Purpose : To determine whether the 5xFAD mouse, a model of Alzheimer’s disease (AD), shows changes in the expression of glutamate (Glu) and gamma-aminobutyric acid (GABA) neurotransmitters and in the physiology of the retinal ganglion cells (RGCs) during the temporal course of AD.

Methods : Retinas from youngs (2-3 months, n=20) and adults (6-7 months, n=20) 5xFAD and WT mice were employed. For each animal, one eye was collected and fixed for immunogold-silver staining to detect Glu and GABA in the retina. RGCs activity was recorded using a multielectrode array under scotopic and photopic conditions from the contralateral eye. All methods used here are in compliance with bioethical certification.

Results : Glu was predominantly visualized in the RGC layer in youngs and adults 5xFAD mice, but not in the young or adults WT. GABA was predominantly found in the inner retina in young and adults WT and the RGC layer of youngs 5xFAD but not in the adults 5xFAD. In scotopic conditions, the firing rate of RGCs was higher in youngs 5xFAD compared to youngs WT (all numeric results are presented as 25% percentile, median, 75% percentile in Hz. 5xFAD = 0.559, 3.025, 8.44. WT = 0.31, 1.819, 7.02. Significative difference (SD), Mann Whitney test (MW test), p<0.05), while adults 5xFAD shows lower firing rate compared to the adults WT (5xFAD= 0.223, 1.081, 3.82. WT= 0.415, 2.04, 5.85. SD, MW test, p<0.05). In photopic conditions was a high firing rate for the youngs 5xFAD compared to youngs WT (5xFAD= 0.5, 2.918, 9.96. WT= 0.30, 1.858, 6.83. SD, MW test, p<0.05). However, no difference was found between the adults 5xFAD and the adults WT.

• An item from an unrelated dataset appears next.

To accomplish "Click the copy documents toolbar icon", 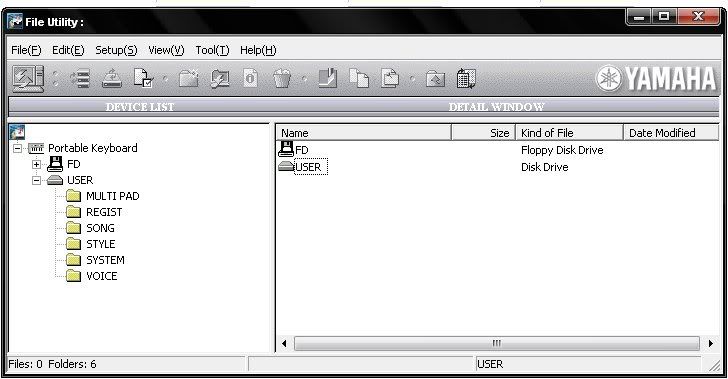I will click(359, 78).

Conclusions : We reported changes in the levels of Glu and GABA in the RGC layer for 5xFAD mice retinas and a concomitant upregulation of the RGCs physiology for spontaneous scotopic and photopic activity in the youngs 5xFAD. In the scotopic conditions the spontaneous RGCs firing activity of the adults 5xFAD is downregulated, but not in photopic conditions. Our results support the idea that the integrated homeostatic network, which enables functional stability of central circuits, it’s disrupted too in the retina in the AD depending on illumination condition.

This is a 2020 ARVO Annual Meeting abstract.